What do you ordinarily think of when you hear the term “Western Riding”? More than likely, you envision a simple scene of a horse decked out in a Western saddle and bridle. Right? Wrong! Well, in a way...they do wear the tack.
Some folks call the Western Riding class a poor man’s Reining, however what it really is might be more like Dressage under Western appointments. Sort of.
During a Western Riding class you must negotiate a simple pattern of directional changes and with them, flying lead changes. Below I’ve included copies of the four basic USEF patterns, though patterns approved by the AQHA, APHA, ApHC, PtHA and other associations may vary somewhat (which is why it’s always a good idea to consult your rule book!).
As you can see on Pattern 1 (which has long been the most commonly used), you begin your pattern by walking into the arena and almost immediately pick up the jog, then cue your horse into a jog and just after the pole you ask for a lope. Continuing around the corner at a lope you then perform a series of serpentines through a set of cones with a flying change of lead in the middle of each distance between cones. The other patterns have basic variations on the same theme.
Sounds easy, doesn’t it? Sometimes it’s far easier than it looks.
First, you have to make sure your horse is well schooled in those lead changes, because you’ll get drastically knocked in points if your horse scotches or attempts a simple change of lead. The idea here is nice, smooth flying changes and an even manner. Go back and re-read the feature here on flying changes if you need more assistance! Convenient link: Whoa! Stopping & Spinning To Win...And Flying Lead Changes Too!.
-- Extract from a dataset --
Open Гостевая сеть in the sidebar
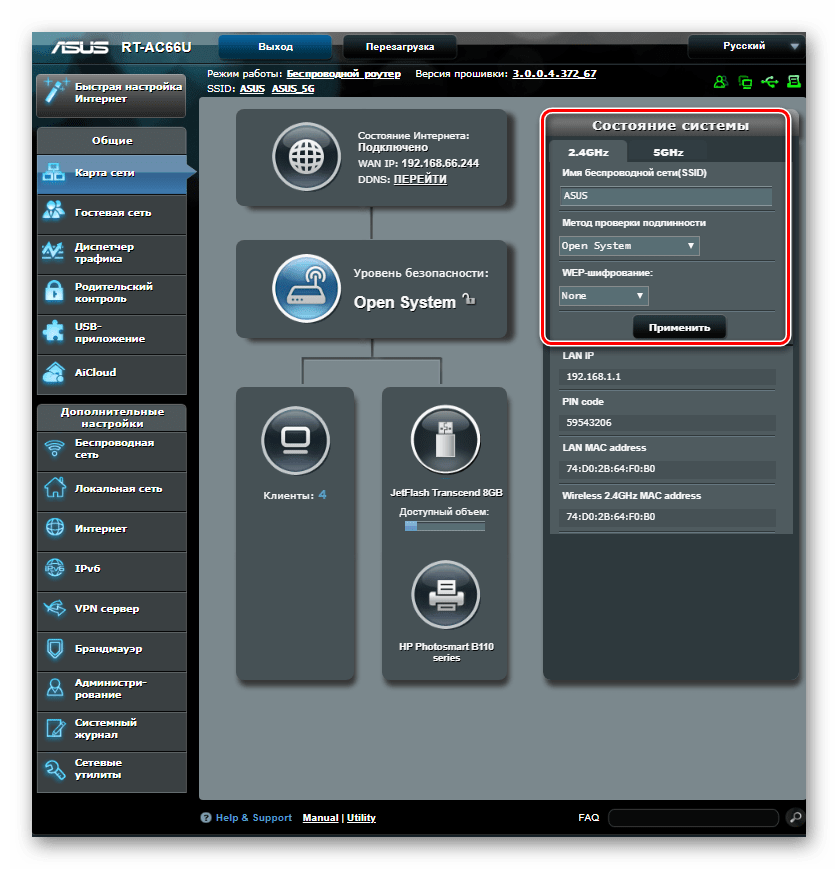Screen dimensions: 838x869 point(111,213)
Then you need to be sure you have a smooth enough mover to win in the Pleasure classes, because movement and style are also major factors. One of the first considerations in judging a Western Riding class is quality of the horse’s gaits. Also important are manners and how well the horse responds to the rider. Both light contact (Which can be a misnomer -- I’ll go into more detail with my thoughts on that in the future!) and a “reasonably” loose rein are acceptable, as long as you can communicate well with your horse. In addition, when crossing the log (or pole) in each pattern, the horse should cross at both the jog and the lope without breaking gait or “radically” changing stride (wording directly from the rule book).
On the patterns show above, those small circles denote markers, generally orange cones, between which the lead changes should occur. A uniform distance of 30-50 feet is set between each marker down the side line with five markers, depending on the horses entered. On that count, for instance, if at an Arabian show, you can generally use a shorter distance, versus larger Quarter Horses with big doses of Thoroughbred blood. There should be a width of 50-80 feet on all patterns and the markers should be set a minimum distance of 15 feet from each rail.
Classes are scored using a points system, where between +1.5 and -1.5 are added to or deducted from an average score of 70 for each maneuver. There are also separate points penalties assessed for a number of things. Many open or schooling shows won’t necessarily announce scores, even if the judge bases his or her placings on those scores.
Included in penalties are deducting five points for things like failure to change leads at the proper place, cross cantering and blatant minor disobediences such as kicking out or bucking. Three points will be deducted for not performing specific gaits called for or not stopping at the appropriate place, breaking gait or executing a simple change of lead as opposed to a flying lead change and a few other faults. For hitting or rolling the log, being out of the correct lead for more than one stride on either side of the center point between each marker, among others, you will lose one point and one half point will be subtracted from your score for touching the log, the horse’s hind legs skipping during a lead change or a ‘non-simultaneous’ lead change.
The following results in disqualification: Illegal equipment, willful abuse of the horse, going off course, knocking over one or more markers, missing the log entirely, a major refusal by the horse to perform any required part of the pattern, a major disobedience such as rearing, a rider schooling the horse and the horse failing to change leads four or more times during the pattern (which also applies to four or more simple lead changes).
Credit for the overall performance shall be given to the horse and rider team for performing all lead changes simultaneously in the front and back, changing leads at the center point between markers, keeping an even pace throughout the pattern, performing an accurate and smooth pattern, the horse proving to be guided and controlled with the reins and legs easily as well as exhibiting good manners and a good disposition.
Conversely, things such as gaping at the mouth, raising the head excessively, anticipating and performing early lead changes, stumbling or getting any extraordinary or unnecessary aid from the rider (like too much talking to the horse, excessive petting of the horse and any unnecessary spurring, hitting with the reins or jerking of the reins).
Often the Western Riding class will be included in the list of qualifying classes for year end or daily All Around High Point awards at both the open shows and some breed circuits (most notably the APHA and AQHA), so if you’re looking to compete with the “do it all” exhibitors and your horses, be sure to add Western Riding to your repertoire.
As you can see, this is a fairly complicated class with rather specific guidelines on how to perform the patterns and how you’ll be judged. It is a fun class and can be an interesting departure for your Pleasure horse who might be bored with the same old ring-around-the-rosey events.
Try it at the next show where it’s offered, you never know, you may like it (and I know your horse will have a great time doing it)!